US 12,094,484 B2
General speech enhancement method and apparatus using multi-source auxiliary information
Jingsong Li, Hangzhou (CN); Zhenchuan Zhang, Hangzhou (CN); Tianshu Zhou, Hangzhou (CN); and Yu Tian, Hangzhou (CN)
Assigned to ZHEJIANG LAB, Hangzhou (CN)
Filed by ZHEJIANG LAB, Zhejiang (CN)
Filed on Jul. 28, 2023, as Appl. No. 18/360,838.
Claims priority of application No. 202210902896.7 (CN), filed on Jul. 29, 2022.
Prior Publication US 2024/0079022 A1, Mar. 7, 2024
Int. Cl. G10L 21/0232 (2013.01); G10L 17/02 (2013.01); G10L 17/04 (2013.01); G10L 25/30 (2013.01)

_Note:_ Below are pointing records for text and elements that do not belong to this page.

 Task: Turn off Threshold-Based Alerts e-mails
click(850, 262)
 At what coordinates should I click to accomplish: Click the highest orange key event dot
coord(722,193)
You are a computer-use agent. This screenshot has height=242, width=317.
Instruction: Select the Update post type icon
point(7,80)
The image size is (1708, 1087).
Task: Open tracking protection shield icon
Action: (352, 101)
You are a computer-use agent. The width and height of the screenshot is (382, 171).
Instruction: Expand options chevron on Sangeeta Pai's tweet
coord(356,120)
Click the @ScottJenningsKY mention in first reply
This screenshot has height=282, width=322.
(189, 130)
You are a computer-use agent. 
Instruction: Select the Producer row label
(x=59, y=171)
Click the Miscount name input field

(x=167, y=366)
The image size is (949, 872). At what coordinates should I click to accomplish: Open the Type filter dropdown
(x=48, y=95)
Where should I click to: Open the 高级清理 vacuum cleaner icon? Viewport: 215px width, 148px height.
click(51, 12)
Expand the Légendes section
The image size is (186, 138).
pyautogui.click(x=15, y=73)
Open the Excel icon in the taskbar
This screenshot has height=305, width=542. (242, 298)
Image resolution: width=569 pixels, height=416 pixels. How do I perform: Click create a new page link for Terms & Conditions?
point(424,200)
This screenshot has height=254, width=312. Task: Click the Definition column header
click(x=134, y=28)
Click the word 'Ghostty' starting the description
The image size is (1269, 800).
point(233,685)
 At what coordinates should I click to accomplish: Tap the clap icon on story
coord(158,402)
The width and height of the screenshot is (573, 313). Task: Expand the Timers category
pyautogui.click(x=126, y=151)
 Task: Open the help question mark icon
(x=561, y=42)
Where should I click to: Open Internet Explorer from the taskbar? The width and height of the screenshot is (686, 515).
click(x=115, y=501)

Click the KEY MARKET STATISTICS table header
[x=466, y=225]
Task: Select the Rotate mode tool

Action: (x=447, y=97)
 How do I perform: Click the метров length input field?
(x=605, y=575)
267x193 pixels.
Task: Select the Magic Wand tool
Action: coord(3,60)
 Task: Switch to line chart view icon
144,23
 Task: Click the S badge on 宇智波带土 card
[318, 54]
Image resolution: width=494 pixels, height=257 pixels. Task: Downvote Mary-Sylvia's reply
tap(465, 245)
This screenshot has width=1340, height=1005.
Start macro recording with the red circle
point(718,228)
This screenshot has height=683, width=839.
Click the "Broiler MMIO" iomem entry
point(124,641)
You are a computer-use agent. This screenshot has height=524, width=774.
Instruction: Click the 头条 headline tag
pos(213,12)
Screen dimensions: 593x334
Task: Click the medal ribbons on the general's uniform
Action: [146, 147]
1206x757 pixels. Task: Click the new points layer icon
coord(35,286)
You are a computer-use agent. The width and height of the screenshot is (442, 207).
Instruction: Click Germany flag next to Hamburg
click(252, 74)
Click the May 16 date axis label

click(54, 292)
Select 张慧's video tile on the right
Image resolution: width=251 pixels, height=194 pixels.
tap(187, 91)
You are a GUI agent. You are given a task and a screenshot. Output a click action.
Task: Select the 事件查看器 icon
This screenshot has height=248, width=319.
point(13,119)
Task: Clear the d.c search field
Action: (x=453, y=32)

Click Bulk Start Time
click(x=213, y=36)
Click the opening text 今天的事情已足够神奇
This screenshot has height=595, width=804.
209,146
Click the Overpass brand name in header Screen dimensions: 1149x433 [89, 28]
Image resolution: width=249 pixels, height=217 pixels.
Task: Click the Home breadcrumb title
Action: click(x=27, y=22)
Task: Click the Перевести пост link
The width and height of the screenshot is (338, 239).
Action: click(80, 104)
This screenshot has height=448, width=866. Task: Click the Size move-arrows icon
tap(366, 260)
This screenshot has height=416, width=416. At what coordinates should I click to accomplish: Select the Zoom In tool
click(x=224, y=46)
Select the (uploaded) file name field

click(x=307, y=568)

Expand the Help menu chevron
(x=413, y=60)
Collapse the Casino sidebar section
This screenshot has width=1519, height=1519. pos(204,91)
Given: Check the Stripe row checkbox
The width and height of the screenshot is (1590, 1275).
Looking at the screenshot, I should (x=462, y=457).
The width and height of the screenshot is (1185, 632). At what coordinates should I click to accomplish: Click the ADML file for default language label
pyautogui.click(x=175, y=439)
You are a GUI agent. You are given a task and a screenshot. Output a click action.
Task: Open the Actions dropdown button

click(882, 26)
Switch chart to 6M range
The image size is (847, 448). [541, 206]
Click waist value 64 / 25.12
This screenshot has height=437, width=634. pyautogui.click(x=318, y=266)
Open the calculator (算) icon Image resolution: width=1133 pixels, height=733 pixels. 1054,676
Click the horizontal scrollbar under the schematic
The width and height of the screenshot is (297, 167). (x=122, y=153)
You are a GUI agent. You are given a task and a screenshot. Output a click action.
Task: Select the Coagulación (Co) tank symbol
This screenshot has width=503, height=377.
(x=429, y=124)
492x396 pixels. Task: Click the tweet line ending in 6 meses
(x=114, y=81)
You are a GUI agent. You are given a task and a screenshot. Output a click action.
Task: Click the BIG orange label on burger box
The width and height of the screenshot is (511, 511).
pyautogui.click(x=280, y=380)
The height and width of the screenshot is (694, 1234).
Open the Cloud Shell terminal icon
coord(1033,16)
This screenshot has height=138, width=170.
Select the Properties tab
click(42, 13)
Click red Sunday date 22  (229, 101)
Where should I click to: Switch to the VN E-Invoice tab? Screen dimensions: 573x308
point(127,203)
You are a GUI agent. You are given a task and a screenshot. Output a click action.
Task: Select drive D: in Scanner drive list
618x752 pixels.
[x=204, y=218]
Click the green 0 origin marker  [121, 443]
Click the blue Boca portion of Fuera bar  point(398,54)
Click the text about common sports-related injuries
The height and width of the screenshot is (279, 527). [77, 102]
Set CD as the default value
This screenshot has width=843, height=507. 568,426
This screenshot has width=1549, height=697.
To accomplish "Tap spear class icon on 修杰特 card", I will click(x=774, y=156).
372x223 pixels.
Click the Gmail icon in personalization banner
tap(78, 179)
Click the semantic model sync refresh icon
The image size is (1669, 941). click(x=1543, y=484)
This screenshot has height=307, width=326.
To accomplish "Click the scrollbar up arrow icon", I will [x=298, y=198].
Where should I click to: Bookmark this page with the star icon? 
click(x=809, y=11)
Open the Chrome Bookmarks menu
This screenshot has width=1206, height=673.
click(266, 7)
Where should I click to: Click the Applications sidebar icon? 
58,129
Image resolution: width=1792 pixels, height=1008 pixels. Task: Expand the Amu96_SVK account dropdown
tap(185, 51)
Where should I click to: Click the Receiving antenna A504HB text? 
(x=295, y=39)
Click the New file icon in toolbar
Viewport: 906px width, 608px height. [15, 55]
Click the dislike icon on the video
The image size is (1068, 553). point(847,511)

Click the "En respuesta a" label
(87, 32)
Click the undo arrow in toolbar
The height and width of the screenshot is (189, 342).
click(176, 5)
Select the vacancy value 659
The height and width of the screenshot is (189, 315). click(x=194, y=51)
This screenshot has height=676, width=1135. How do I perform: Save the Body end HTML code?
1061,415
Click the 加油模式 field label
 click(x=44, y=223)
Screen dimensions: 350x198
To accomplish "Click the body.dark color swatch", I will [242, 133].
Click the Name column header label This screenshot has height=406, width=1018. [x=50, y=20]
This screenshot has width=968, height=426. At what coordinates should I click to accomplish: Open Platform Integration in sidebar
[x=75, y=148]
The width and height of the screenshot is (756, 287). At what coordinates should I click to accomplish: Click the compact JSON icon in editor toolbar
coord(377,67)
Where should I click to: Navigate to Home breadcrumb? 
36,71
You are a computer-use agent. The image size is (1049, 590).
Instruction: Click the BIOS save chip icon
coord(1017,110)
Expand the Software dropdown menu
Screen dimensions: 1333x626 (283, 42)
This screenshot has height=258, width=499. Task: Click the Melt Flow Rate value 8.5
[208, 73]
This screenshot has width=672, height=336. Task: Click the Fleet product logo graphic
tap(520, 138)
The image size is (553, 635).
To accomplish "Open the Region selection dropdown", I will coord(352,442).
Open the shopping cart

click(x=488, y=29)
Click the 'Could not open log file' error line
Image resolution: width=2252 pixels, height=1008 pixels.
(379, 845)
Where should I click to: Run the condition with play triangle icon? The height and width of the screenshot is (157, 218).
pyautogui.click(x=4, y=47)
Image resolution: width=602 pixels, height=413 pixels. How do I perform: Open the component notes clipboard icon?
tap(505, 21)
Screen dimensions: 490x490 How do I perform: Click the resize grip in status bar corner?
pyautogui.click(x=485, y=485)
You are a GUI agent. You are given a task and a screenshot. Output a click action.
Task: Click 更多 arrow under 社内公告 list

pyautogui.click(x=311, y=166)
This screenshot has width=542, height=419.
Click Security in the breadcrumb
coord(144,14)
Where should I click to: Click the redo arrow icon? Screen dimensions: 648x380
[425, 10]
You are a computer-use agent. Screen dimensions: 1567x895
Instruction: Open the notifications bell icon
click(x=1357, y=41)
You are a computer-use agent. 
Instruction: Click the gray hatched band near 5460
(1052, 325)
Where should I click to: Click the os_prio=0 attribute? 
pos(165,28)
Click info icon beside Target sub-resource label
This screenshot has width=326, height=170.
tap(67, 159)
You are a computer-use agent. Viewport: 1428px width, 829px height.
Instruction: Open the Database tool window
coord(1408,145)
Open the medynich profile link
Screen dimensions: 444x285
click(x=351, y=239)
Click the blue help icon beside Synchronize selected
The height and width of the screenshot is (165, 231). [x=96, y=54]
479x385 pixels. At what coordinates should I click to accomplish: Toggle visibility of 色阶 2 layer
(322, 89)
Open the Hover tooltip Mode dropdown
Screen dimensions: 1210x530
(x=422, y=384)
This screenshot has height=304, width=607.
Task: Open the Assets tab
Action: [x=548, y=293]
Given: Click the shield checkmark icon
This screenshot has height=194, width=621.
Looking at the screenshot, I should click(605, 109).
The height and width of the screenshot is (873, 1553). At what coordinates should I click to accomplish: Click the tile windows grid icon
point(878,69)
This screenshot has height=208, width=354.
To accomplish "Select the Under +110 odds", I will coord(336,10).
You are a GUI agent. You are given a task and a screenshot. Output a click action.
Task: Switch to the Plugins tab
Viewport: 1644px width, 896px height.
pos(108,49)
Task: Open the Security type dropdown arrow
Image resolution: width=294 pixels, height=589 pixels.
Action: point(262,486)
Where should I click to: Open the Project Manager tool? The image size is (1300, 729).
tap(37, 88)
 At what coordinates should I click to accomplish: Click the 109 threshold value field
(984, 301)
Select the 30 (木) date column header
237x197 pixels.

CPC G10L 21/0232 (2013.01) [G10L 17/02 (2013.01); G10L 17/04 (2013.01); G10L 25/30 (2013.01)] 9 Claims
OG exemplary drawing
 
1. A general speech enhancement method using multi-source auxiliary information, comprising steps of:
step S1: building a training data set;
step S2: building a speech enhancement model according to three sub-networks: an encoder module, an attention module and a decoder module, and using the training data set to learn network parameters of the speech enhancement model;
step S3: building a sound source information database in a pre-collection or on-site collection mode;
step S4: acquiring an input of the speech enhancement model, wherein the input comprises a noisy original signal to be processed and auxiliary sound signals of a target source group and auxiliary sound signals of an interference source group obtained by using the sound source information database;
step S5: taking the noisy original signal as a main input of the speech enhancement model, taking the auxiliary sound signals of the target source group and the auxiliary sound signals of the interference source group as side inputs of the speech enhancement model for speech enhancement, and obtaining an enhanced speech signal;
step S51: obtaining an original signal representation from the noisy original signal by the corresponding encoder module; and obtaining an auxiliary sound signal representation of the target source group and an auxiliary sound signal representation of the interference source group from the auxiliary sound signals of the target source group and the auxiliary sound signals of the interference source group respectively by the corresponding encoder module;
step S52: sequentially reading a first signal representation pair and a second signal representation pair from the original signal representation, the auxiliary sound signal representation of the target source group and the auxiliary sound signal representation of the interference source group by the attention module, and obtaining an auxiliary sound signal representation mask of the target source group and an auxiliary sound signal representation mask of the interference source group, wherein the first signal representation pair comprises the original signal representation and the auxiliary sound signal representation of the target source group, and the second signal representation pair comprises the original signal representation and the auxiliary sound signal representation of the interference source group;
step S53: fusing the auxiliary sound signal representation mask of the target source group and the auxiliary sound signal representation mask of the interference source group through attention fusion, and obtaining a fusion mask;
step S54: obtaining an enhanced representation from the original signal representation using the fusion mask; and
step S55: converting the enhanced representation into an enhanced speech signal by the decoder module.